Mr. Philip Watt:

I thank the public representatives for attending after a very long night. I very much appreciate their being present. I also thank Senator Crown for facilitating today’s meeting. I welcome Caroline Heffernan, a patient advocate who has cystic fibrosis.

Cystic fibrosis, CF, is an inherited chronic disease that primarily affects the lungs and digestive system of approximately 1,200 children and adults in the country. A defective gene causes an unusually thick and sticky mucus to build up that clogs the lungs and leads to life-threatening lung infections; and obstructs the pancreas and stops natural enzymes from helping the body break down and absorb food. Our association is the only national patient CF group in Ireland. We were formed in 1963 and this year is our 50th birthday, which is a fantastic achievement. Along with the Irish Cancer Society we are the oldest patient group formed in Ireland.

In the 1950s, few children with cystic fibrosis lived to attend primary school. Today, thanks to advances in research and medical treatments and the fantastic clinicians we have children and adults with CF enjoy an extended life. However, the disease remains challenging. The median age of death is still around 25 years of age, but thanks to the good care standards in hospitals, people with CF can now expect to live into their 30s and beyond. Increasingly, some of our members are attending third level colleges, accessing employment and living more independent lives, with the support of family. However, this also puts major demands on adult CF services in particular. There is a particular deficit of adult CF services and also of children’s services. This country has some of the most severe manifestations of cystic fibrosis in the world and also has the highest incidence of CF in the world, with three times the rate of the United States and the rest of the European Union.

We wish to draw some key points to the attention of the committee. We acknowledge the recent improvements in CF care in recent times, but we are still catching up with accepted standards in the United States and other parts of Europe. The recent approval of the ground-breaking drug Kalydeco and the introduction of newborn screening for CF in 2011 and the opening of the long-awaited unit in St. Vincent’s Hospital are some examples of positive developments. However, huge challenges remain. Isolation facilities are still needed around the country. There is an urgent need for 13 adult inpatient isolation rooms in Beaumont Hospital. There are only four isolation rooms at present for approximately 130 adult patients attending the hospital in Beaumont. It is estimated that the cost of the project is relatively modest at €2.5 million for capital costs alone. The indication is that association will have to collect the money for the project through our fund-raising, which is not entirely fair on patients and their parents who have many other demands in terms of managing the disease. There are major infrastructure deficits in many other CF centres which I have listed in the presentation.

There is need for an increased rate in double-lung transplantation. We are delighted to hear that this week three such transplantations were undertaken in the Mater Hospital. However, we must double the current rate of transplants. Such operations are necessary at the end of people’s lives and it can make a major difference in terms of the extension and quality of people’s lives. We acknowledge the fantastic quality of the transplantation that is undertaken but urge that more such operations would take place.

We also wish to draw the committee’s attention to the non-replacement or significant delays in the replacement of dieticians, specialised nurses and physiotherapists which affect all the groups represented at the committee today.

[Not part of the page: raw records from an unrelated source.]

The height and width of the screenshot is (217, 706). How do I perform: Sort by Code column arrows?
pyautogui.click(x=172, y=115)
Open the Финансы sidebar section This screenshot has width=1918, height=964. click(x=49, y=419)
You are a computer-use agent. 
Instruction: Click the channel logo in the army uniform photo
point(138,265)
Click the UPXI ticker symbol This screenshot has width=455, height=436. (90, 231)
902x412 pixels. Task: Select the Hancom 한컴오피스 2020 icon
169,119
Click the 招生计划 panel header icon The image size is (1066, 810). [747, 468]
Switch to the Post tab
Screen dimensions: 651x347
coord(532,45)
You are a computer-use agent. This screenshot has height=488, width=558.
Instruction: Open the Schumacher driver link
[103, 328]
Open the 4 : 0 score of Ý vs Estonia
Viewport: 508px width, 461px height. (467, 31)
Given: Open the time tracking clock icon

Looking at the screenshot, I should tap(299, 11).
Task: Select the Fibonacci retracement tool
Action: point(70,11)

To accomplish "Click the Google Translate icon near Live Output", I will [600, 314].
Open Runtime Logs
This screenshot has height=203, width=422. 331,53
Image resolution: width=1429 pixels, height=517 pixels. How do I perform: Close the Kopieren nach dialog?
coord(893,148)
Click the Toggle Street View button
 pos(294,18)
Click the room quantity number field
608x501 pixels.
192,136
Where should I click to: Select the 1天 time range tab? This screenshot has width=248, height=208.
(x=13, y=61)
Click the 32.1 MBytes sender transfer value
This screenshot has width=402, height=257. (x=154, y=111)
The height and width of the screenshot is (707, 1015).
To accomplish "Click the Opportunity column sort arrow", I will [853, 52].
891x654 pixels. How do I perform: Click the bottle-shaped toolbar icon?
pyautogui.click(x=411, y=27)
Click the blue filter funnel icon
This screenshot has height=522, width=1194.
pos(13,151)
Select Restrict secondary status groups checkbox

Those on maternity and sick leave are not being replaced.

That is causing real hardship for many of our patients.

Annual assessments in some of our hospitals, which are vital for people's health, are being cancelled or deferred because of staff embargoes.

We also object to the recent increase in prescription charges for medical card holders of 50 cent per item up to a monthly limit of €19.50 per family. That is causing significant hardship for our patients, particularly in terms of the number of medications they must take every month.

We must also preserve research funding into new and innovative treatments, as the recently approved drug Kalydeco shows. We urge that the funding for schemes such as that operated by the Health Research Board, HRB, and the Medical Research Charities Group is maintained.

On the point Dr. McKone made at the start of the presentation about the need for lung health in general to become a much more important public health priority than it is currently, that is consistent from all the messages we heard here today. It must be given a much greater priority. Also, practical initiatives such as greater emphasis on flu jabs and the need for vaccination for pneumonia, which is very important for vulnerable groups but does not get much publicity, are vital. We call for a partnership approach with non-governmental organisations working with clinicians through the Lung Health Alliance and the State as an effective way of going forward.